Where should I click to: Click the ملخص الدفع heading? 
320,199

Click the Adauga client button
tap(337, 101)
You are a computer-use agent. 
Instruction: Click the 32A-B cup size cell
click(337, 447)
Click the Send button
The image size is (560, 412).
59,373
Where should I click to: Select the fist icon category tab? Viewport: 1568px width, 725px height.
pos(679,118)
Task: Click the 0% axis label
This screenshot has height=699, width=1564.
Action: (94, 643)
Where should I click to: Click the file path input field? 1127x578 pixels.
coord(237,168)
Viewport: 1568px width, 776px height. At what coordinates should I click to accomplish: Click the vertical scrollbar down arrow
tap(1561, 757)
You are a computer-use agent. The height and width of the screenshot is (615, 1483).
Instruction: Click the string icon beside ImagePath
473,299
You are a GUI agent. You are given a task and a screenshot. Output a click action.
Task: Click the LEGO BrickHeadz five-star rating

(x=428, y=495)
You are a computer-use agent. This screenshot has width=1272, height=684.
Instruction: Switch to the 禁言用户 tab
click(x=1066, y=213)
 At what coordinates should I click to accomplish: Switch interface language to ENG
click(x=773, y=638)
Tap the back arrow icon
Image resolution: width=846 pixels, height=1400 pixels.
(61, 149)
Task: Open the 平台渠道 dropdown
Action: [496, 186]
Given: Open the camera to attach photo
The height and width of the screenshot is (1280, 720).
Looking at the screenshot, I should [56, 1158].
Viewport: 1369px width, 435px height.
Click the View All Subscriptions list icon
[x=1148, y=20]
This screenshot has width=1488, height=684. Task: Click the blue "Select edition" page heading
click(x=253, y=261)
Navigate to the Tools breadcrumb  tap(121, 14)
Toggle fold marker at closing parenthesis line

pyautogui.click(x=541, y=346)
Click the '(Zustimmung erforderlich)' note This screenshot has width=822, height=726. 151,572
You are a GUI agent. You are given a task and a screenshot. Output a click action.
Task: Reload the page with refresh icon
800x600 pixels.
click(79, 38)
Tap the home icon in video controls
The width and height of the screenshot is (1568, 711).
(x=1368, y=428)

**What you will do:** Rewrite the records from the line containing "Click the '(Zustimmung" up to and including the last line, replacing "refresh icon" with "reload icon" and leaving everything else as it is.

**Solution for this task:**
Click the '(Zustimmung erforderlich)' note This screenshot has width=822, height=726. 151,572
You are a GUI agent. You are given a task and a screenshot. Output a click action.
Task: Reload the page with reload icon
800x600 pixels.
click(79, 38)
Tap the home icon in video controls
The width and height of the screenshot is (1568, 711).
(x=1368, y=428)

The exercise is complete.